A bill to raise the state's legal drinking age to 21 won swift and unanimous approval today from a key House committee, sending one of the year's most popular issues to the full House for final action before the session was three weeks old.
House leaders said they hope to move the measure quickly to the floor for a final vote before the momentum fades.
Meanwhile, the Senate panel considering the same measure today heard parents, educators, police officers and members of the governor's task force on drunk driving all plead for the same 21-year-old drinking age as the way to reduce alcohol-related traffic fatalities and to stop the "trickle down" of alcohol into Maryland's high schools.
But one of several students who objected to the measure, Steve Carlson, a 22-year-old University of Maryland senior, said, "Broad-based discriminatory laws aimed blindly at a segment of the population are not just."
The drive to raise the state's drinking age to 21--an effort thwarted for years by an intransigent House Judiciary committee and the powerful liquor lobby--seemed likely to succeed this year because of the growing number of traffic deaths related to drinking and new statistics on the increase in teen-age drunk driving.
In the House Judiciary Committee, the measure to raise the age to 21 was approved in minutes, with little of the acrimony or emotion that sunk the bill in years past.

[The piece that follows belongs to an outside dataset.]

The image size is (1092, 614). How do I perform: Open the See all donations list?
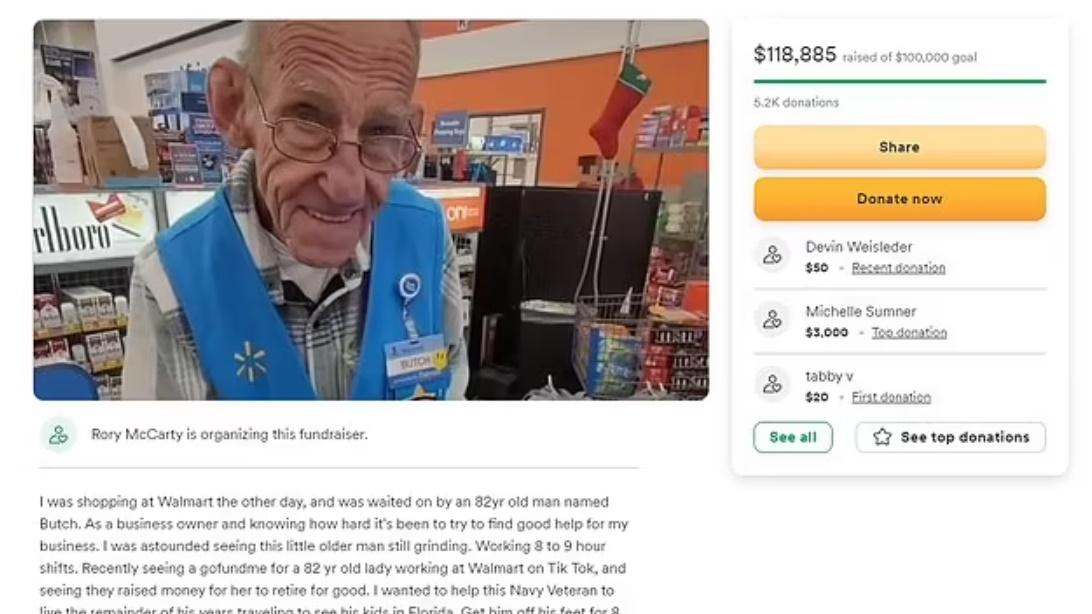tap(793, 437)
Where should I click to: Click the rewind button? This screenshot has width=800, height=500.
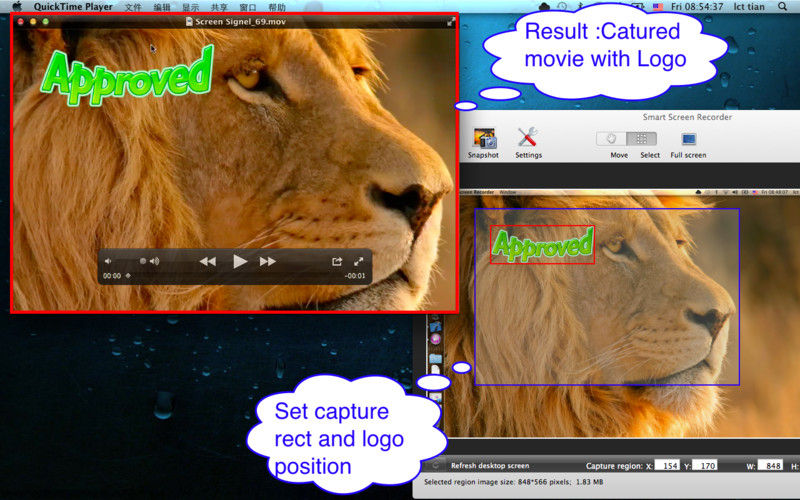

The committee approved a compromise bill to raise the age to 21 and to "grandfather" in those persons now legally allowed to drink. Under that bill, anyone who turns 18 after July 1 would have to wait three years to drink. Anyone 18 years old before July 1 could continue to drink legally.
The so-called "phase-in" approach was recommended by Gov. Harry Hughes' task force on drunk driving and is supported by the governor.
Del. Kenneth H. Masters (D-Baltimore County), a vocal supporter of this approach, said that an immediate increase in the drinking age would spell economic ruin for some bars and taverns that now depend on 18-to-21-year-old customers. Phasing in the higher drinking age, Masters said, "gives them a chance to readjust their operations."
Before approving the phased-in 21-year-old drinking age, the panel, headed by Del. Joseph E. Owens (D-Montgomery), rejected in sequence all the alternative proposals on the issue, including a measure to raise the age to 19, and another bill to have a separate legal age for on-premises consumption and for alcohol purchased to carry out.
In the Senate, William T.S. Bricker, administrator of the state Motor Vehicle Administration and chairman of the governor's task force, said his panel backed the phase-in approach because of last year's legislative stalemate over whether the higher age should be 19 or 21.
Several senators voiced fears that raising the age in Maryland would send teen-agers to the District of Columbia, where the drinking age is 18. That fear was fueled by lobbyists from the liquor industry, who predicted that Western Maryland teen-agers would drive to West Virginia, where the legal age is 18, and Eastern Shore youngsters would drive to Delaware, where the legal age is 20.
"We're going to turn this state into a commuter state for alcohol," said Jay Schwartz, a lobbyist for the Maryland State Licensed Beverage Association.
Bricker said that raising the legal age here might prod the District into raising its legal age to 21.